According to the Sydney Morning Herald a psychiatry professor at the University of Adeliade, Jon Jureidini, is raising the issue of the increased use of psychiatric drugs on children in Australia. The article in question bears the heading, Concern at psychiatric drugs used on children.
This article points out that after the addition of black box warning labels to anti-depressant bottles in the USA there was a 58 % drop in the use of those drugs on children in that country.

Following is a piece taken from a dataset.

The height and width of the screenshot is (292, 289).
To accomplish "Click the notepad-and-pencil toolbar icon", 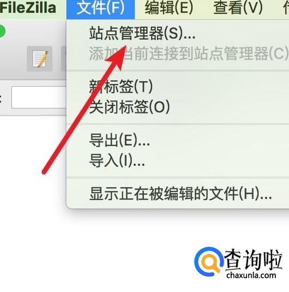I will click(39, 59).
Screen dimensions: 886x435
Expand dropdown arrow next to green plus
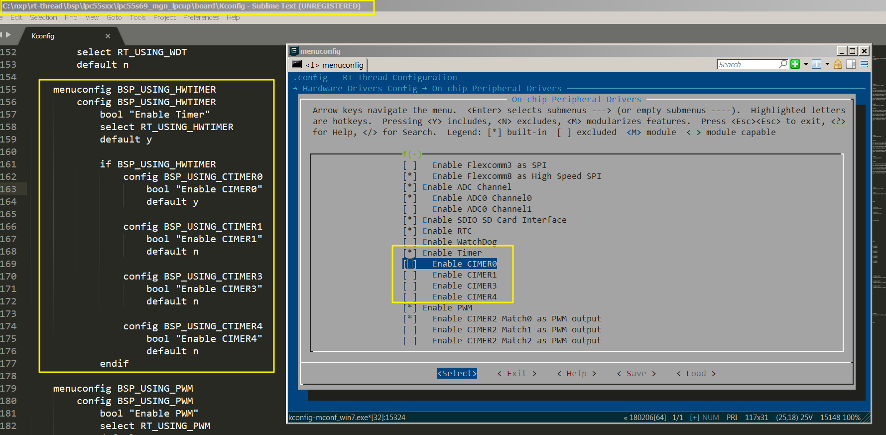(806, 64)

Yet between 2007 and 2011 in Australia antidepressant prescriptions increased from nearly 22 prescriptions per 1000 children aged below 16 to nearly 27, data provided to the Herald by the Department of Human Services under freedom of information laws shows.
The use of antidepressant drugs on children in Australia is increasing while the use of neuroleptic drugs on children has doubled in little more than 5 years time.
Last year there were about 14 antipsychotic prescriptions for every 1000 children, compared with seven in 2007.
Professor Jureidini points out that this increased usage has occurred despite the fact that the rate of psychosis among children has not increased so significantly. He offers a prescription of his own.
Professor Jureidini said more monitoring of the drugs and their side effects was needed, along with training for GPs on non-pharmacological treatments.
I’d say that the situation of Australian represents an object lesson that doctors and mental health professionals in other countries would do well to learn from.